Maintaining the trade truce stabilizes global supply chains and influences market sentiment, while any breakthrough could reshape U.S.‑China economic relations ahead of a pivotal election cycle.
The upcoming Trump‑Xi summit marks a rare window for diplomatic momentum after a series of low‑key meetings in Geneva, London, Stockholm, Madrid and Kuala Lumpur. By dispatching senior Treasury officials to Beijing, the United States signals its intent to institutionalize communication channels that survived the tariff escalations of 2024‑25. This preparatory phase is less about sweeping policy overhauls and more about cementing incremental gains that can be presented as tangible successes to domestic audiences, especially with the November midterm elections looming.
Key agenda items reflect the pragmatic calculus of both capitals.
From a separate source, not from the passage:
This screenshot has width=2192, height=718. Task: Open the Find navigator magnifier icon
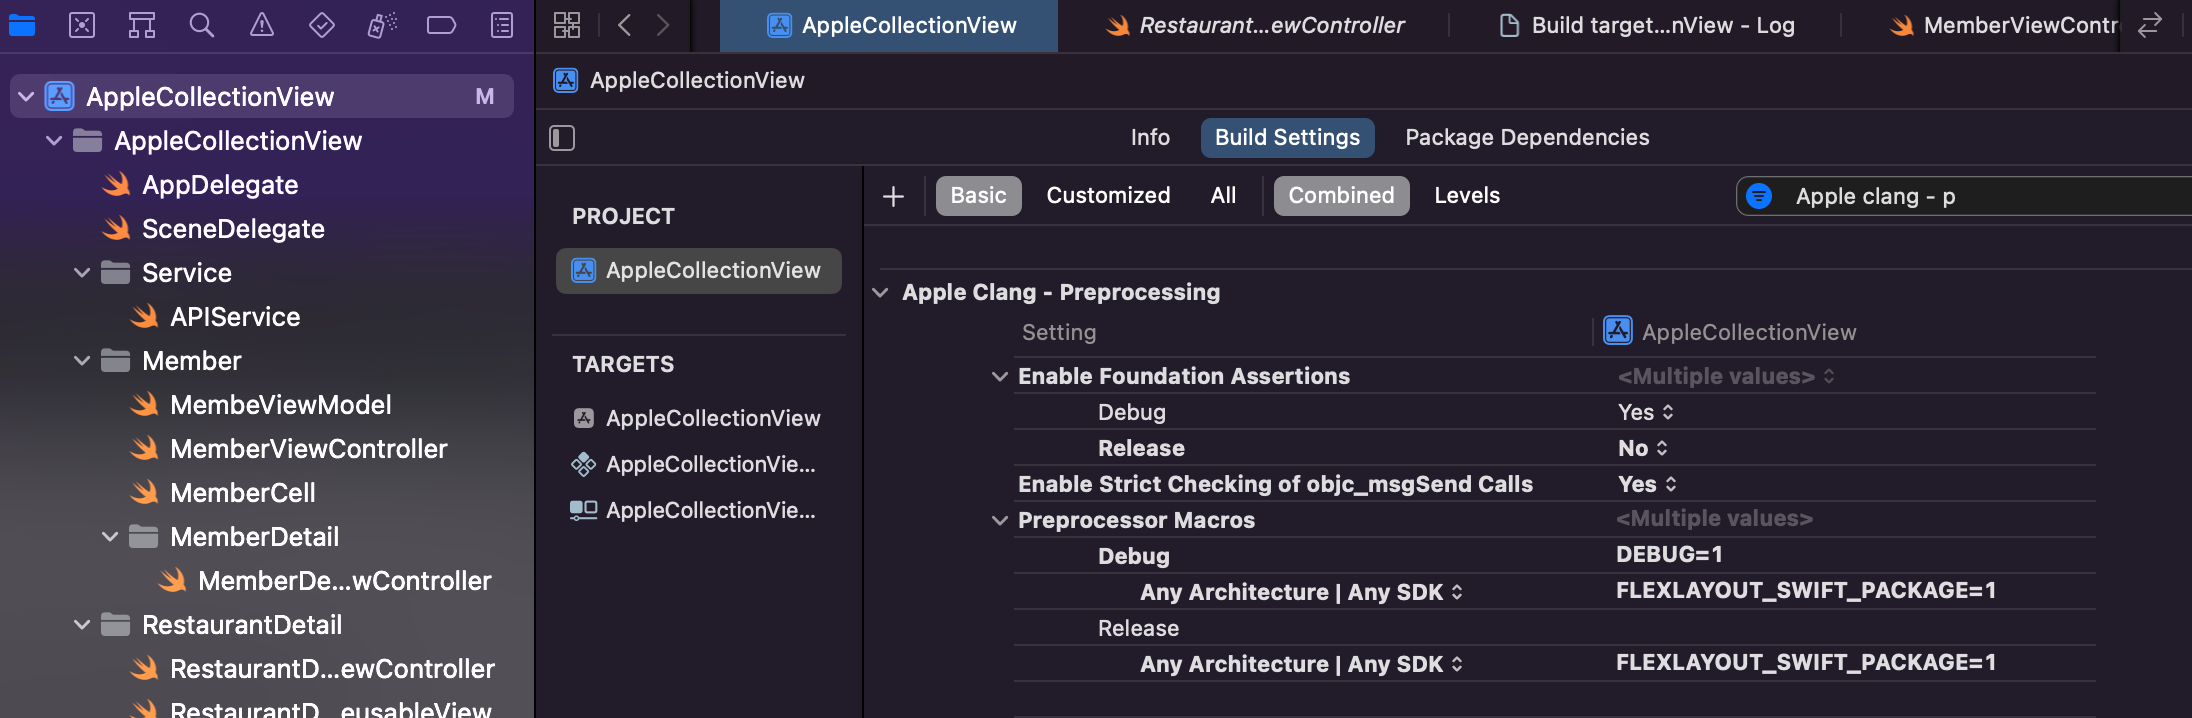[x=202, y=25]
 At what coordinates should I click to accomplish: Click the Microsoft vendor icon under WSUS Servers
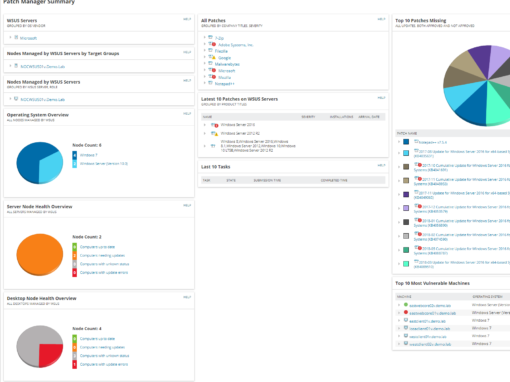16,38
Washington is pressing China for higher soybean imports to bolster the farm belt, while simultaneously countering Beijing’s dominance in rare‑earth and other critical minerals through a newly announced U.S. alliance. Beijing, in turn, prioritizes its self‑sufficiency drive, relegating tech export controls to a secondary tier. The negotiations are expected to produce numerical commitments on agricultural, energy and manufactured goods, offering each side political cover without jeopardizing broader strategic competition.
For businesses, the talks carry immediate relevance. A sustained tariff truce preserves cost predictability for manufacturers reliant on cross‑border supply chains, while any progress on soybean trade could affect commodity pricing and farm income forecasts. Moreover, the handling of critical‑minerals cooperation may influence investment flows into battery and clean‑energy sectors. While a grand reset remains unlikely, the transactional nature of the dialogue provides a modest but meaningful buffer against market volatility, underscoring the importance of monitoring these negotiations as a barometer for global trade health.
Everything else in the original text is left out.